The datasets used in this work included daily air-pollutant monitoring data from the Taizhou Environmental Monitoring Center and daily clinical data from the pediatric department of a comprehensive Grade 3A hospital in the urban area of Taizhou, spanning from 2018 to 2020. The air-pollutant data covers measurements of the content of PM_2.5, PM₁₀, CO, NO₂, SO₂, and O₃, as well as the AQI, the level of air pollution, and the type of primary pollutant. The clinical data is the total number of outpatients visiting the pediatric department each day.

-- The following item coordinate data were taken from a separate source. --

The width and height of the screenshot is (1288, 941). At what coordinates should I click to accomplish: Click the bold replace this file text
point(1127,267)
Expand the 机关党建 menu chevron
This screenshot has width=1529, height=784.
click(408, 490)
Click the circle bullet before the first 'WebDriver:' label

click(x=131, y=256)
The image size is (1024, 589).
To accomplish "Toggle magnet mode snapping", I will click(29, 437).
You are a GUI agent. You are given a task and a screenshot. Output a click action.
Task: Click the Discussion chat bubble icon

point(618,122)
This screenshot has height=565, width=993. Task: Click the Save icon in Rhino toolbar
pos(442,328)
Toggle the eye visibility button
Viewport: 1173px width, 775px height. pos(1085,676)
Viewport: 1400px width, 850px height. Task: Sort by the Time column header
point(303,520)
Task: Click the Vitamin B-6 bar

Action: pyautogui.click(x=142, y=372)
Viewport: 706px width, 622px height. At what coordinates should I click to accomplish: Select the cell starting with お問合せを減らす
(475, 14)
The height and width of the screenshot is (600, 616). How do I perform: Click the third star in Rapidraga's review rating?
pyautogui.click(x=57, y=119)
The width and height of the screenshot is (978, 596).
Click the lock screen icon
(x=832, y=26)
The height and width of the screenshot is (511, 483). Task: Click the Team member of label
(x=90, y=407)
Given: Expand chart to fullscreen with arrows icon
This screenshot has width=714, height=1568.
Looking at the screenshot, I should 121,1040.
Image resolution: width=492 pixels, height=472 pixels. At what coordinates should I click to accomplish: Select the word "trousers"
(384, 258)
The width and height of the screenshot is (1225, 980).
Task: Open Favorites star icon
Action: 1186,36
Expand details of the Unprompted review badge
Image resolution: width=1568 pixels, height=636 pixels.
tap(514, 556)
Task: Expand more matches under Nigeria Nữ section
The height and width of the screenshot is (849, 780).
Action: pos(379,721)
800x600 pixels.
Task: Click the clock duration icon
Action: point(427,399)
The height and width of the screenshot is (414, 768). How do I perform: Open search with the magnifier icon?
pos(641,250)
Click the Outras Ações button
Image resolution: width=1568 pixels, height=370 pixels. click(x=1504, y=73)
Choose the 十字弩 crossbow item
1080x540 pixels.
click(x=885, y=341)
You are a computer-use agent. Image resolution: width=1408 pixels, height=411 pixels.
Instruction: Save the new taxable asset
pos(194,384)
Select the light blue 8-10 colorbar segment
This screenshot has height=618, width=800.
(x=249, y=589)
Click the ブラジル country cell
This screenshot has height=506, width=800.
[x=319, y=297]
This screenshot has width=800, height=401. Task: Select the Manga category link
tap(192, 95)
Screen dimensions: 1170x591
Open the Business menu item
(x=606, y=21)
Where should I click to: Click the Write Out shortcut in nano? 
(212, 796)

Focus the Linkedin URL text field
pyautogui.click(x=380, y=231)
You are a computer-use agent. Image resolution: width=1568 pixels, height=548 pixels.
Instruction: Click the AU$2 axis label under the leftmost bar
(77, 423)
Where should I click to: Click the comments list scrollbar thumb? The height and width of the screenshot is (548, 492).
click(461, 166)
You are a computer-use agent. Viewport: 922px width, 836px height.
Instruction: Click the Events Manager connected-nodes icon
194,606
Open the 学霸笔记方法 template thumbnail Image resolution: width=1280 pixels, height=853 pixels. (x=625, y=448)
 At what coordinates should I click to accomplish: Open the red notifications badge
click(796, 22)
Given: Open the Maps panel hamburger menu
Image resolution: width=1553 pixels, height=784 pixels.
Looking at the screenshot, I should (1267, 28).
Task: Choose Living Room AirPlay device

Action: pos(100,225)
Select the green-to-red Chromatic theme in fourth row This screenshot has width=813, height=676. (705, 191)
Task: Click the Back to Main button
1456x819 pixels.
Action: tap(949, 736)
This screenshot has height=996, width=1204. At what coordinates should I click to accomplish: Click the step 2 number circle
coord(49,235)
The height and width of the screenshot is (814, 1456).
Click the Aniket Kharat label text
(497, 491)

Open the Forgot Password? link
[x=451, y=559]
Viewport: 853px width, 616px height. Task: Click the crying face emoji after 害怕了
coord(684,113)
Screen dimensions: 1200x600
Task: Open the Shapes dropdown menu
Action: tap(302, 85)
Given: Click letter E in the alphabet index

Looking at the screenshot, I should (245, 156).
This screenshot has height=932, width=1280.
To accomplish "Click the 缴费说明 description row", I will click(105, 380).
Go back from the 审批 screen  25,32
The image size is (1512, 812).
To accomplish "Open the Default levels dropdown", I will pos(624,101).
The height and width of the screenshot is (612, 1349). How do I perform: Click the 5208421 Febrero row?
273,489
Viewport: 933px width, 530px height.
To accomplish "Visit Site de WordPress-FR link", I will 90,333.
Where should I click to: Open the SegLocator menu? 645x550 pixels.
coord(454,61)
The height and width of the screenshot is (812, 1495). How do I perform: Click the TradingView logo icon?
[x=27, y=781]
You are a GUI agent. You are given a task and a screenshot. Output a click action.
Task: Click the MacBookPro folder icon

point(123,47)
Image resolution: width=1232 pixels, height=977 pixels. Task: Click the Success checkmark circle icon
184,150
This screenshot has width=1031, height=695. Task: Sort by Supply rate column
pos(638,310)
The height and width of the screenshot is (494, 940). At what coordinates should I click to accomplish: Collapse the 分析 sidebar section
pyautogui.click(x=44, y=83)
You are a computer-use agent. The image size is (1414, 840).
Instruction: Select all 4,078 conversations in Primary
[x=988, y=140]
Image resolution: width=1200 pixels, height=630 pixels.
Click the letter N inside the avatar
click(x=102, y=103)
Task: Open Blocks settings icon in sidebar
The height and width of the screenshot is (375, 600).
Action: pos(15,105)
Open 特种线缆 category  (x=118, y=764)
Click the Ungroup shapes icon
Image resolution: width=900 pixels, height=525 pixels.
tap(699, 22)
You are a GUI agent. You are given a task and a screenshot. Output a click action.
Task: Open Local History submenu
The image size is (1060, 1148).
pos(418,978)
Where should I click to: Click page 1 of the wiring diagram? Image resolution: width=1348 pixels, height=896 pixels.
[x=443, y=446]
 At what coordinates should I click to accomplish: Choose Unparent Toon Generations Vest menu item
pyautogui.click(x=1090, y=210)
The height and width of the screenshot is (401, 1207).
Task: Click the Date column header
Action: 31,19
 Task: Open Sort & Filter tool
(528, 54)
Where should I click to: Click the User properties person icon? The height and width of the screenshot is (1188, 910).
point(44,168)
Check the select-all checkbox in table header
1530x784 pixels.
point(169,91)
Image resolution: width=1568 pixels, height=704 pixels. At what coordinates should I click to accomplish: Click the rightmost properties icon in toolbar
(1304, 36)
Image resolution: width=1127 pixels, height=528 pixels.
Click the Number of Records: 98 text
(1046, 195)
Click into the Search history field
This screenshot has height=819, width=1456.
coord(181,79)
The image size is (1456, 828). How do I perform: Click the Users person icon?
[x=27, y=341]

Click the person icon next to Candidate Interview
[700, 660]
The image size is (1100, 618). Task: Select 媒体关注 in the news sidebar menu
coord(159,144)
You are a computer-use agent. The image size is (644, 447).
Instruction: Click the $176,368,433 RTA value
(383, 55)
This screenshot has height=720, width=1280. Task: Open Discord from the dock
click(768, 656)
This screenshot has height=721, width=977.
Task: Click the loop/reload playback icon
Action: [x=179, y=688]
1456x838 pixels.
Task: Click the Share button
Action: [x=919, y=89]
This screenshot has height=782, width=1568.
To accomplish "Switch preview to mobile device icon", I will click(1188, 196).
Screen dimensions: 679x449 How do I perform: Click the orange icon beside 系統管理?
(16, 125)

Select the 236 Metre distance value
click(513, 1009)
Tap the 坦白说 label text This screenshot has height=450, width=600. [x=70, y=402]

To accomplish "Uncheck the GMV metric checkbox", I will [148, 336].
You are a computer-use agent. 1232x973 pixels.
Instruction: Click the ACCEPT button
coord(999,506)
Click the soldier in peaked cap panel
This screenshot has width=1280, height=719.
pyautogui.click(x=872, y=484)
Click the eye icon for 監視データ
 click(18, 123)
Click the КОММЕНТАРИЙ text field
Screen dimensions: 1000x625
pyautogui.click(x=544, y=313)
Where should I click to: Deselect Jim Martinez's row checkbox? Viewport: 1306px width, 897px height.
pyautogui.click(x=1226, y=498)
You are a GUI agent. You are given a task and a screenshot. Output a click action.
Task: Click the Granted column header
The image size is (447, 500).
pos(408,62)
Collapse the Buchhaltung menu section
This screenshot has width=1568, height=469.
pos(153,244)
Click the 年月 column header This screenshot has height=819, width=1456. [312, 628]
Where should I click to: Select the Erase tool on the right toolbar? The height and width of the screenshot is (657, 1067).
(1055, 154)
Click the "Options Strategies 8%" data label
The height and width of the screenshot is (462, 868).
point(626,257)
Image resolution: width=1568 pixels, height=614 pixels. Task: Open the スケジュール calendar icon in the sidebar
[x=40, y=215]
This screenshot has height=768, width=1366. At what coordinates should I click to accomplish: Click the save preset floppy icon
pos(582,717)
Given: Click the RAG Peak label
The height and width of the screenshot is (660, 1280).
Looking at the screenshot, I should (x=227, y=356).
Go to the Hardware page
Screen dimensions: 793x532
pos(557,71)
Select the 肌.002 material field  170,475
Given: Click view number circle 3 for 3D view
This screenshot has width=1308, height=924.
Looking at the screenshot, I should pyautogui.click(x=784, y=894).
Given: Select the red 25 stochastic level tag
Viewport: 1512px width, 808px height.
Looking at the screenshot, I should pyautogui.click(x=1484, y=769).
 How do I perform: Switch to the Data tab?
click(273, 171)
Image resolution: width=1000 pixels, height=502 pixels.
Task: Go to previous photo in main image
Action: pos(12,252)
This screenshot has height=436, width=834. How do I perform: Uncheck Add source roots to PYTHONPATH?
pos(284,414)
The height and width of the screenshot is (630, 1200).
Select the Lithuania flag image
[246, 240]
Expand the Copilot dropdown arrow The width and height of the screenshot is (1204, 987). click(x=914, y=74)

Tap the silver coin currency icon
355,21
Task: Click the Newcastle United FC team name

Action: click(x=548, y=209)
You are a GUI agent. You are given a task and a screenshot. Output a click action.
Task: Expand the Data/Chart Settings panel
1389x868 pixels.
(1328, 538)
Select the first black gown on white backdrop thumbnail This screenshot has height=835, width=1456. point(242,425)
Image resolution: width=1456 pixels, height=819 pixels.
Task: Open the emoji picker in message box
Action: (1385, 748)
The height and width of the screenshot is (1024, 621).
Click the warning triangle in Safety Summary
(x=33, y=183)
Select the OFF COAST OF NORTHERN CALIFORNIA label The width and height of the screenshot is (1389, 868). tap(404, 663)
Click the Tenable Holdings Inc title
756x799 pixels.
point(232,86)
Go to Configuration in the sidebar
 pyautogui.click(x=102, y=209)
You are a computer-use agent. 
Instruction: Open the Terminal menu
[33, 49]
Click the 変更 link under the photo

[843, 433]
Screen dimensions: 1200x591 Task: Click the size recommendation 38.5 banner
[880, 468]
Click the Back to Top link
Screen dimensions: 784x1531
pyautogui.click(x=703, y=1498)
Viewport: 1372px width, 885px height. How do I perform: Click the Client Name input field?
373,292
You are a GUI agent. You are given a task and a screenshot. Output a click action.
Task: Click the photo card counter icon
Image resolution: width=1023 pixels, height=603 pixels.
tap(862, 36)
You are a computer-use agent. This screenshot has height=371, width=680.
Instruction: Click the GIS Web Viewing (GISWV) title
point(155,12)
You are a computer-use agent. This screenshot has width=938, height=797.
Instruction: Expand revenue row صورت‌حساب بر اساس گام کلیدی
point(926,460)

Since the daily number of outpatients was found to follow a Poisson distribution using the Kolmogorov–Smirnov test, a log transform was further applied to the raw clinical data. Given the raw clinical data as C_t, the preprocessed predicant Y_t is:

Y_{t} = \log C_{t} (1)

where the subscript t is the timestamp of the sample.

In this study, in addition to the measurements of air pollutants, temporal information was also used as an additional predictor. Hence, the candidate predictors X_t consist of PM_2.5, PM₁₀, CO, NO₂, SO₂, and O₃, as well as AQI, the level of air pollution (AQI_level), the type of primary pollutant (Major_pollutant), and temporal information (Month). AQI_level consists of four categories from I to IV; the higher the AQI_level, the worse the air quality. Major_pollutant indicates the type of primary pollutant. In our study, Major_pollutant I means that there is no air pollution. Major_pollutant values from II to VII were defined as the cases of O₃, CO, NO₂, SO₂, PM₁₀, and PM_2.5, respectively being the primary pollutant. The temporal information is the month of the given sample.

2.2 ML models

The ML models used in this study included linear regression, ridge regression, Huber regression, random forest (RF), adaptive boosting (AdaBoost), and a neural network (NN). Among these, linear regression, ridge regression, and Huber regression are considered as weakly non-linear models, while RF, AdaBoost, and NN are more robust and complex.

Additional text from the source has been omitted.